**DATA IN THIS EXERCISE:**
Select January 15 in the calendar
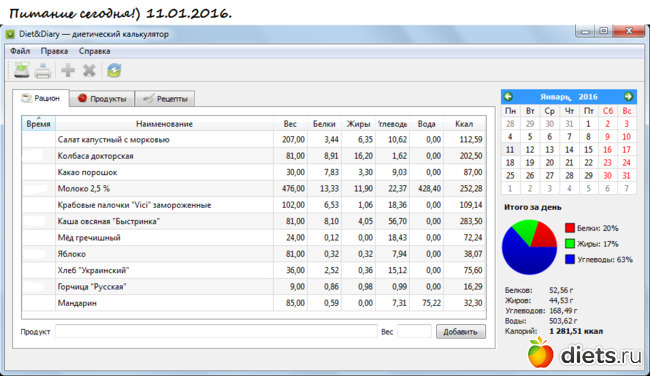This screenshot has height=376, width=650. (589, 150)
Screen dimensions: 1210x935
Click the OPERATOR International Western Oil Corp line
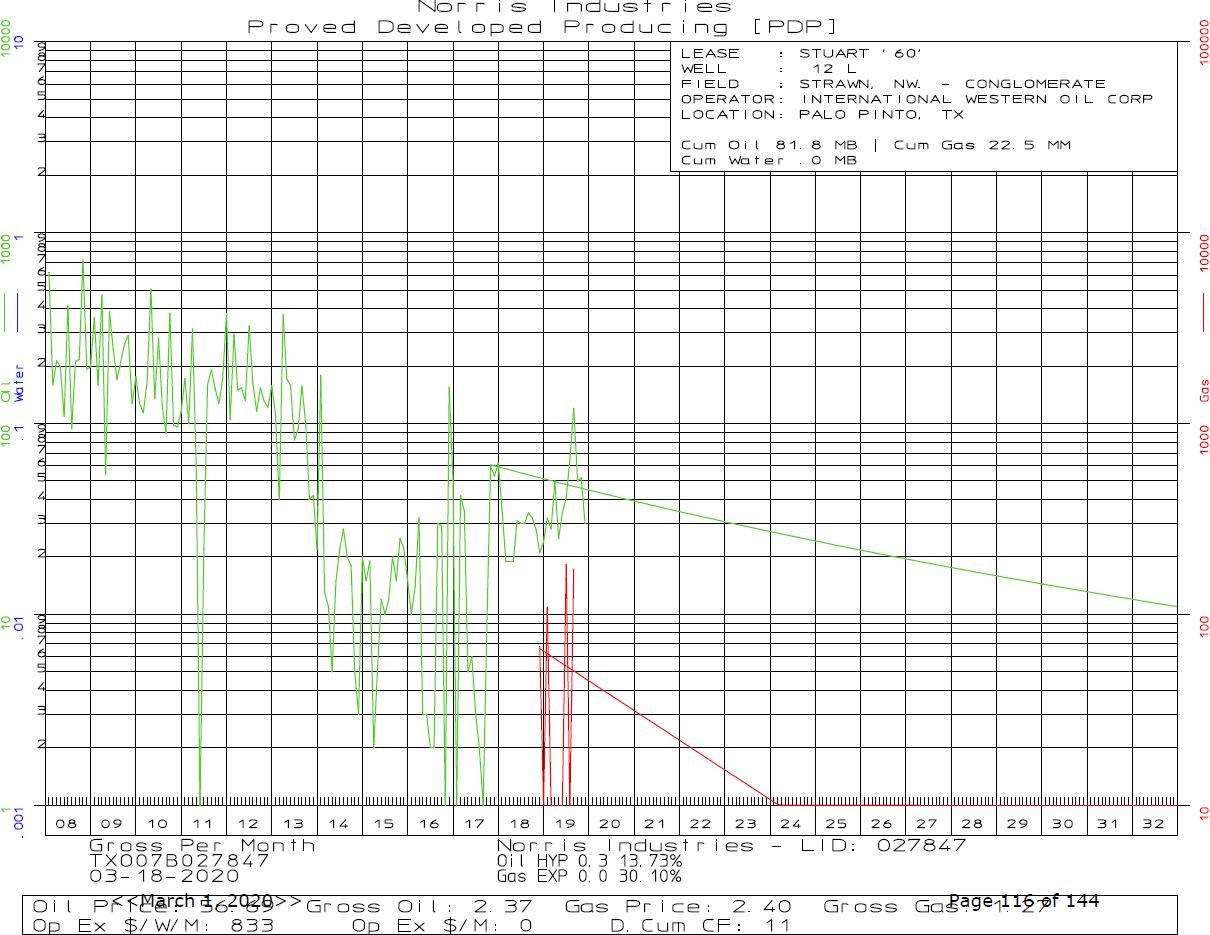pos(916,99)
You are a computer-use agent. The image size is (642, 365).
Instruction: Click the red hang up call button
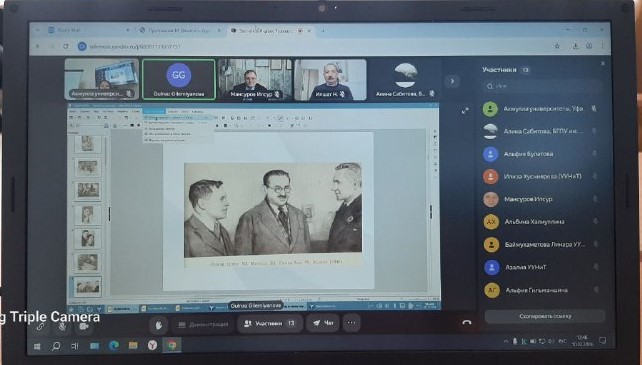point(467,323)
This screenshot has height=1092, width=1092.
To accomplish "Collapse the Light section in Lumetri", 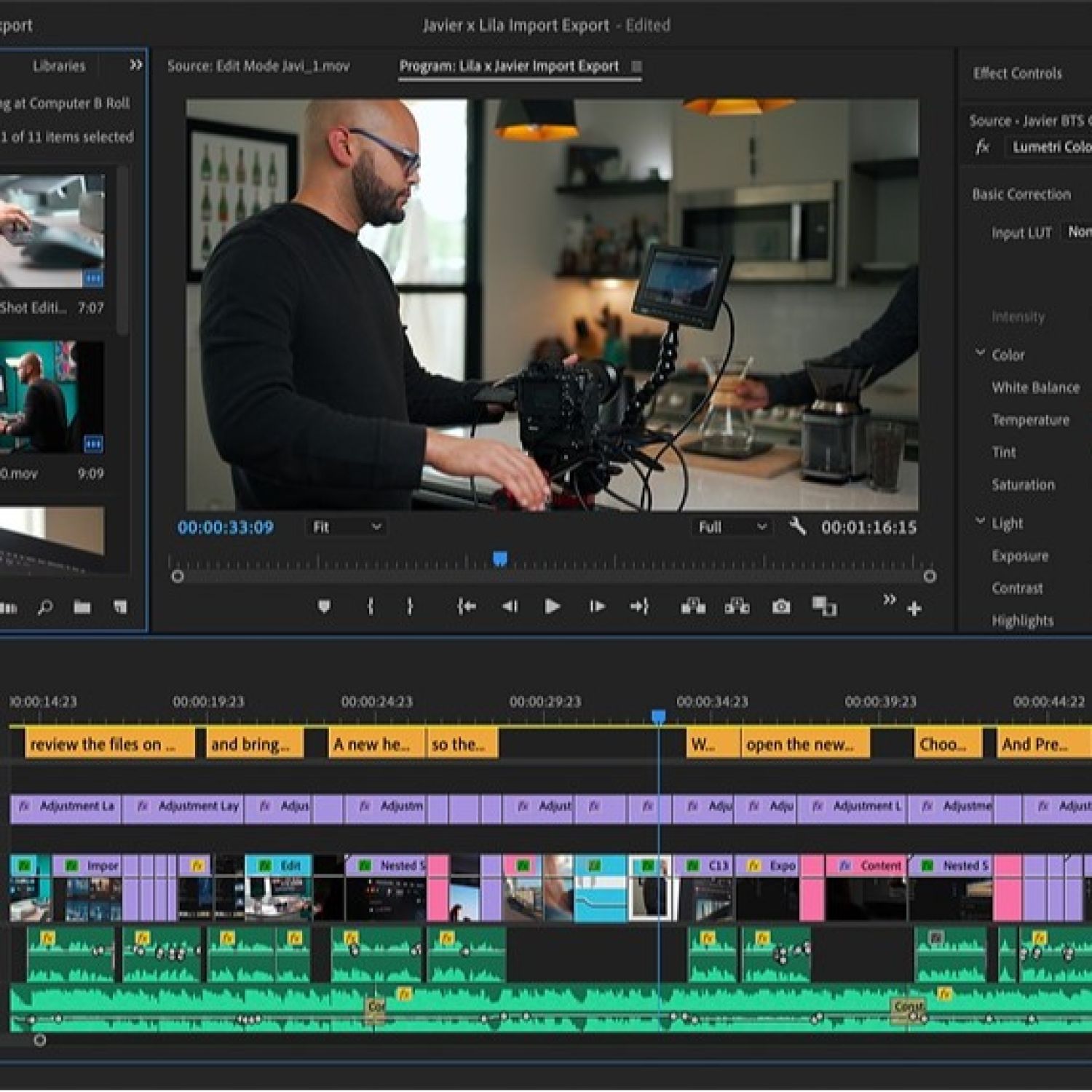I will (981, 522).
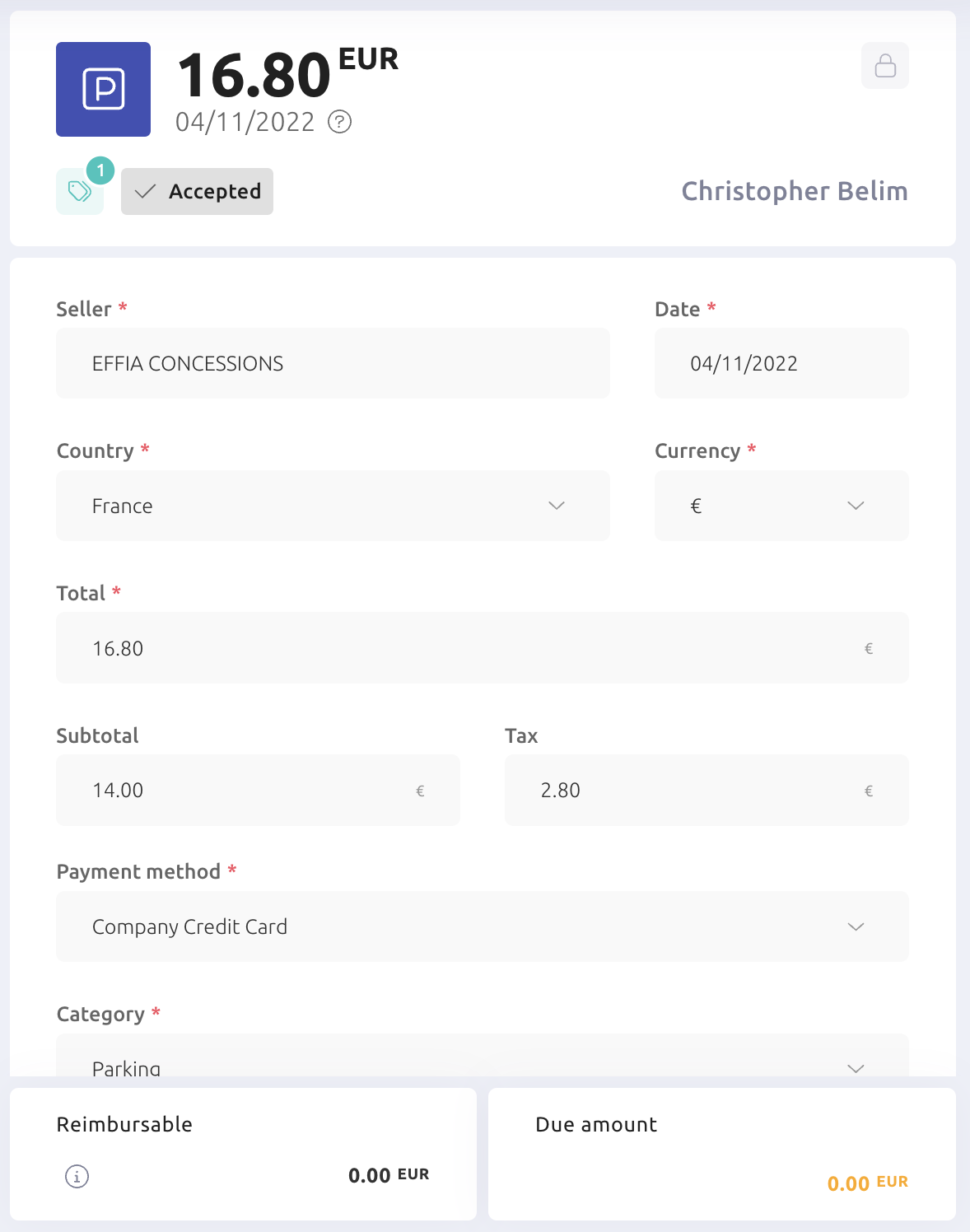Open the Payment method dropdown

483,926
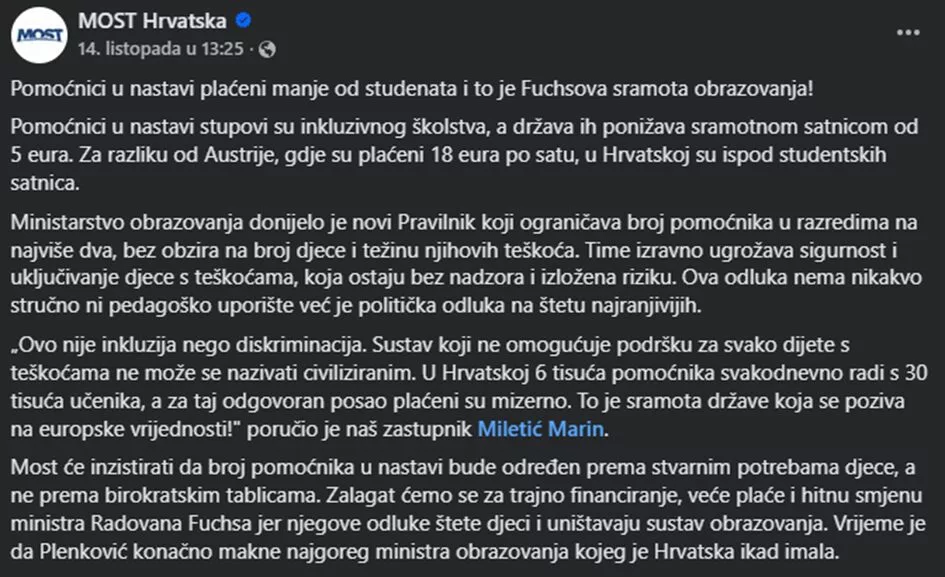Viewport: 945px width, 577px height.
Task: Open the three-dot post options menu
Action: 907,32
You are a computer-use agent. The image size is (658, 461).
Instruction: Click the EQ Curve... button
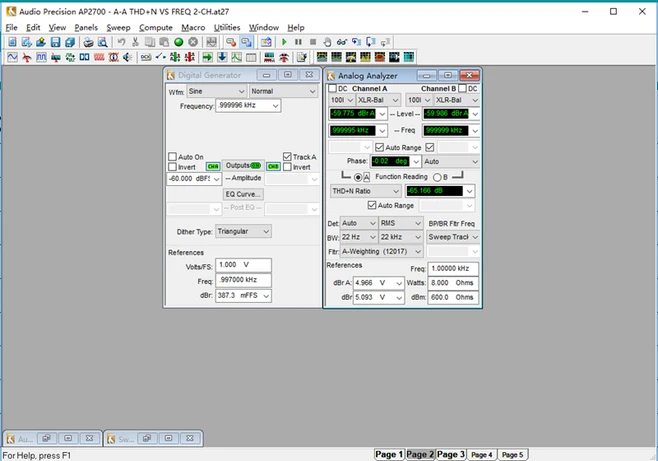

**WORK REQUEST:** Work out how many lines in the listing above hold the word "agent", and answer only with that number.

**EXERCISE OUTPUT:** 2